Rather than have the couples return to the forest, she said the authorities sought a different path.
The 20 women – along with 31 children – were moved to a secure facility in an affluent area of Maiduguri. Seven are with their Boko Haram husbands; some of the others are engaged to former fighters they met while in Bulumkutu.
Training is offered to the women in skills like tailoring and computer literacy.
They share a large mansion, surrounded by expansive grounds where they gather on mats beneath trees to chat while their children play in the sand.
Each couple is provided with their own room.
The freed Chibok girls are not alone in wanting to stay with their Boko Haram husbands.
One 16-year-old told me back in 2016 that if she had had a gun, she would have shot the soldiers who came to rescue her from captivity.
Experts attribute this to several factors, including the sense of belonging fostered by being part of the insurgent group, indoctrination into its extremist beliefs, the development of romantic attachments over time and the formation of family bonds, particularly when they have children together.
Additionally, acts of kindness and care such as being showering them with gifts by their captors, may contribute to these feelings.
“These people took the time to convince them that what they had known before was the wrong way,” said Fatima Akilu, a psychologist who has worked with many freed captives taken in their formative years.
But the situation of the Chibok girls stands out because of the government’s active support for them and their husbands staying together.
Governor Zulum believes this will encourage those still in Sambisa to come out of hiding.
The chair of the Association of Parents of the Missing Girls from Chibok says he finds himself torn between the grievances of the parents and the rights of the young women.
“The girls told me that they can’t do without their husbands,” Mr Nkeki said.
“Me, myself, I am a freedom fighter and I want them to be free from the Sambisa Forest regardless of the situation they find themselves when they come out, whether Muslim or married or not.”
He recounted being urgently summoned to the childhood home of Saratu Dauda, one of the recently rescued Chibok girls, last year during a heated argument between her and her parents regarding her decision to remain married to her former captor.
“They said: ‘Come and hear what this girl is saying. You were calling for them to be released, yet look at how they are behaving’. I told them it was not her fault, that they have to be patient.”
Aisha Muhammed-Oyebode from the Bring Back Our Girls activist group and head of the Murtala Muhammed Foundation, which supports both the parents and the freed girls, believes that issues like this might have been avoided if the government had been better prepared with comprehensive plans for the girls upon their release.
“Not having a structure around these kinds of situations is what is causing this kind of chaos,” she said.

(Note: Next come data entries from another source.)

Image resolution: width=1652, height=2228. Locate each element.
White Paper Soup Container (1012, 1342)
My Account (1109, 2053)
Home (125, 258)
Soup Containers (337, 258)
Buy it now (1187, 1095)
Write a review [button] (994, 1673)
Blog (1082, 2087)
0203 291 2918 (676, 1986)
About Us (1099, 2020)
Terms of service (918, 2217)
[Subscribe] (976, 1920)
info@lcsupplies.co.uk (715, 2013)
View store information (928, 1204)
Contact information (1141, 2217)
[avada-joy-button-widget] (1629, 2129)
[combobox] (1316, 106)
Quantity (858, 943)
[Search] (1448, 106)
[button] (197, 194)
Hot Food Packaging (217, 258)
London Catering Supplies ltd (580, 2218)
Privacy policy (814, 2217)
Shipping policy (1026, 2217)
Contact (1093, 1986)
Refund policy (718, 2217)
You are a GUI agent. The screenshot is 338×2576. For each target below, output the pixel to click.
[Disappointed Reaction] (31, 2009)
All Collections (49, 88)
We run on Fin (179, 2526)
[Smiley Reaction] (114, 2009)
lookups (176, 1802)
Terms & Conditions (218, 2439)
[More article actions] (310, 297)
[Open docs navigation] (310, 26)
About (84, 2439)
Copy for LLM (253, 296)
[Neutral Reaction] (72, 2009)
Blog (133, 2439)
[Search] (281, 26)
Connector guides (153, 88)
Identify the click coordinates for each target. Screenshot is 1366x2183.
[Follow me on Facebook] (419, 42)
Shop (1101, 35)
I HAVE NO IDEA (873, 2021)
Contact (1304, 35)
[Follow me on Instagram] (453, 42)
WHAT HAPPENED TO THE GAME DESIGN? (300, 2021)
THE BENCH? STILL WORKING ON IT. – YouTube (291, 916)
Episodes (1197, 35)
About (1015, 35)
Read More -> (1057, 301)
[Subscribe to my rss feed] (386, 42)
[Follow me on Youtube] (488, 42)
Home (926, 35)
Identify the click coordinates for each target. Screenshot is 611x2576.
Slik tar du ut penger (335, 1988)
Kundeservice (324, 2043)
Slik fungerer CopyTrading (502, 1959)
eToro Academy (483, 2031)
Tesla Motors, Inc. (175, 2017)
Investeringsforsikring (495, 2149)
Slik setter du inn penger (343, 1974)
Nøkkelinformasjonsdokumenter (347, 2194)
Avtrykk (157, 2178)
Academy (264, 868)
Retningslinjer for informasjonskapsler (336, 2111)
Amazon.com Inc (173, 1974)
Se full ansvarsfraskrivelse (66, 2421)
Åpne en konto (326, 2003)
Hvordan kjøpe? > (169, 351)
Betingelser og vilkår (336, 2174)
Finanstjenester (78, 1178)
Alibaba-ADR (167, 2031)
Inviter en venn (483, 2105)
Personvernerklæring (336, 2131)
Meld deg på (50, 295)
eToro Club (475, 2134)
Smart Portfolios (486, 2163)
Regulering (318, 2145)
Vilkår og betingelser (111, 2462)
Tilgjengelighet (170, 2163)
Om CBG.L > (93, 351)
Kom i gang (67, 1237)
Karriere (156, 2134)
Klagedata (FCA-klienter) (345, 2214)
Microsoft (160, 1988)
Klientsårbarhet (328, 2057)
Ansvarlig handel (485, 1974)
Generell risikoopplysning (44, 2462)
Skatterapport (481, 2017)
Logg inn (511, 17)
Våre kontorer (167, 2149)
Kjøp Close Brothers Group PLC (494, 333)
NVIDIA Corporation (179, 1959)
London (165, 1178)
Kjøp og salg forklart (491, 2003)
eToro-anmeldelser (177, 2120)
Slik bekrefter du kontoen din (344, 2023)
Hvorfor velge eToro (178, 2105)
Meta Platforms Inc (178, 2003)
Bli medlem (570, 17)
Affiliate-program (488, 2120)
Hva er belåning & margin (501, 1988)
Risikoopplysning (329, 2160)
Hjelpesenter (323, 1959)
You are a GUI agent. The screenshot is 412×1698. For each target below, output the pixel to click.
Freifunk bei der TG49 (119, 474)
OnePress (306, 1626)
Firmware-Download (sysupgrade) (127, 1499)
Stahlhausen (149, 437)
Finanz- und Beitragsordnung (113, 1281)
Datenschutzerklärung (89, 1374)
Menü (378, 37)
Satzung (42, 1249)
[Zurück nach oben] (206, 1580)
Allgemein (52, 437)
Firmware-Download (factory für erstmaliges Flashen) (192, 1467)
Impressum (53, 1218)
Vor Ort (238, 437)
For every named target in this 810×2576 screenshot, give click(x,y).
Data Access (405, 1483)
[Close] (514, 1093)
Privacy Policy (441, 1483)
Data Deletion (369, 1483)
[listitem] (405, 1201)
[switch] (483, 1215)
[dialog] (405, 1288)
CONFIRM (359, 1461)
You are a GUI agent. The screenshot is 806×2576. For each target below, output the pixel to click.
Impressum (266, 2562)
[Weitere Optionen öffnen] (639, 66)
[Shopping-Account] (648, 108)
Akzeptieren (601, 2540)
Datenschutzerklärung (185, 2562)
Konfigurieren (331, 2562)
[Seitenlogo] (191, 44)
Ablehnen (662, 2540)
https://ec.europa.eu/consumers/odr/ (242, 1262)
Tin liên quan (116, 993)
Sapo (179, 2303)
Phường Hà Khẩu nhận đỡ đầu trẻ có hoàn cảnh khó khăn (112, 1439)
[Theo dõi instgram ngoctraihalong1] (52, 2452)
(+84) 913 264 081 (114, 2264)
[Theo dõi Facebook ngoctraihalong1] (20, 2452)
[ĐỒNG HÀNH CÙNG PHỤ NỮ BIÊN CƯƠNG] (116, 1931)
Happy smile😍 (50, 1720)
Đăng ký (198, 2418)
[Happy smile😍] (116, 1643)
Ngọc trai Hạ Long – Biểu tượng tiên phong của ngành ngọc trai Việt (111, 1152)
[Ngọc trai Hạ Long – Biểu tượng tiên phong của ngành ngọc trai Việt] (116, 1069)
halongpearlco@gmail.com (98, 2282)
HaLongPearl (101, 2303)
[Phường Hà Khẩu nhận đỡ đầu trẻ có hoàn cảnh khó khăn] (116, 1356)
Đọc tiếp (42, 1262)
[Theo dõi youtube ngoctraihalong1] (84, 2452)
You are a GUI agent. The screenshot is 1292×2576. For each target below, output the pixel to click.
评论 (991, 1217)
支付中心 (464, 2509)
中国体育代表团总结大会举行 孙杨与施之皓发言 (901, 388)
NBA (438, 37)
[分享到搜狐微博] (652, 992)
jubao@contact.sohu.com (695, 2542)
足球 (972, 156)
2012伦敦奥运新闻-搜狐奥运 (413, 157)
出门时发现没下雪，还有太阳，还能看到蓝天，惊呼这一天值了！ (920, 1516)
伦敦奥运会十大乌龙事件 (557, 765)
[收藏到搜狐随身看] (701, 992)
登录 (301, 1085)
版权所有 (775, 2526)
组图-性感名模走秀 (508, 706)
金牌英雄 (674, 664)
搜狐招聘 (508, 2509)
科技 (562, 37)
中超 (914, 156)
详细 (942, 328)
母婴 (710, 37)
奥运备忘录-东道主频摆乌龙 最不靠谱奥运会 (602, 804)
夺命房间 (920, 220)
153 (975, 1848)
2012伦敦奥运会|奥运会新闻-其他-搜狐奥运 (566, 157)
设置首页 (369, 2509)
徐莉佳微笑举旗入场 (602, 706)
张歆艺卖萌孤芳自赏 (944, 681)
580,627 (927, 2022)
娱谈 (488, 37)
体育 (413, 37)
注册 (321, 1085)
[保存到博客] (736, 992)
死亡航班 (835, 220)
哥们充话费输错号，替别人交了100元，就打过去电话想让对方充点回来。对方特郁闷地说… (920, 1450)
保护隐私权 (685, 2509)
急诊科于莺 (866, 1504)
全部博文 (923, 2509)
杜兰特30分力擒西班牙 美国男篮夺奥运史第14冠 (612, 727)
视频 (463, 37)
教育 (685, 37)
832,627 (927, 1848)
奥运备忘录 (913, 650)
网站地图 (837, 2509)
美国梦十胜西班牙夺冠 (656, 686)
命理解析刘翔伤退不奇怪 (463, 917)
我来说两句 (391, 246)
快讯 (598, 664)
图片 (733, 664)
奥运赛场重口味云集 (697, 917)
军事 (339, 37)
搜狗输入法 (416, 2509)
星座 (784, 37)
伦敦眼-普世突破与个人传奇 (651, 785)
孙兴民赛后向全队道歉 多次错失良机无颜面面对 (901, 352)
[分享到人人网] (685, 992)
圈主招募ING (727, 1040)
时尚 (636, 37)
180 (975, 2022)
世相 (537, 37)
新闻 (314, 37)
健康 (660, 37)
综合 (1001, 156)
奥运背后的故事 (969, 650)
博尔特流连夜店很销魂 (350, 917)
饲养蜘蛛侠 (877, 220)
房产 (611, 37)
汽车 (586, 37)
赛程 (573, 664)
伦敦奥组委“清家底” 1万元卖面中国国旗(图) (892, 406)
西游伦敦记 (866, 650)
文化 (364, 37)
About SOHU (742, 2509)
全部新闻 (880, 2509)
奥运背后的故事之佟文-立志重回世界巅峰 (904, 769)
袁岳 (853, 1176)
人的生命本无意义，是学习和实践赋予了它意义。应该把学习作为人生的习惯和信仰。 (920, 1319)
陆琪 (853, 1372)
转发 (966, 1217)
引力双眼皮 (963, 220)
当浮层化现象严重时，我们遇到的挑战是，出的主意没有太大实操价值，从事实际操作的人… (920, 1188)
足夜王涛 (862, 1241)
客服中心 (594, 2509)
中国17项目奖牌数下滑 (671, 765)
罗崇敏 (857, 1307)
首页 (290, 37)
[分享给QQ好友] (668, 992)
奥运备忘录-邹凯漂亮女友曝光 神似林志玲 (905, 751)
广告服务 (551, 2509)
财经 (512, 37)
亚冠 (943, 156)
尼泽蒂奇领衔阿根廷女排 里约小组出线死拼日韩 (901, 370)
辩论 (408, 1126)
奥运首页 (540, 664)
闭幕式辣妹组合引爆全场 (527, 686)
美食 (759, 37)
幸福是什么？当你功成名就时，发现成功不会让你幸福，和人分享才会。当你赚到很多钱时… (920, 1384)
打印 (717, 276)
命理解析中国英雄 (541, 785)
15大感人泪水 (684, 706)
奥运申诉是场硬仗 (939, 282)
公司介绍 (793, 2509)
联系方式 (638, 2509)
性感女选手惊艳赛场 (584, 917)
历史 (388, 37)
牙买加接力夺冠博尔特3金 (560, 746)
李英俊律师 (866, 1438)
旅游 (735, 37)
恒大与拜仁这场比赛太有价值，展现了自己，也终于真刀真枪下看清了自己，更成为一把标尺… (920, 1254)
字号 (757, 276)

After the explosive family argument, Ms Dauda cut short her visit to Chibok and returned to Maiduguri. Her father is so upset that he has chosen to no longer participate in the parents’ association or any events commemorating the anniversary of the abductions this year.
This includes the yearly gathering of parents of all the kidnapped schoolgirls, both free and missing, held at the school premises.
Ms Yama is also estranged from her family. Whenever they try to contact her, her husband answers her phone instead.
The 29-year-old has declined to respond to my questions about the situation, telling me that her relationship with her parents is no-one else’s business and how happy she is that her kidnapping led to her finding the “true religion”.
Her clearly distressed father said: “She doesn’t want to have anything to do with us at all.”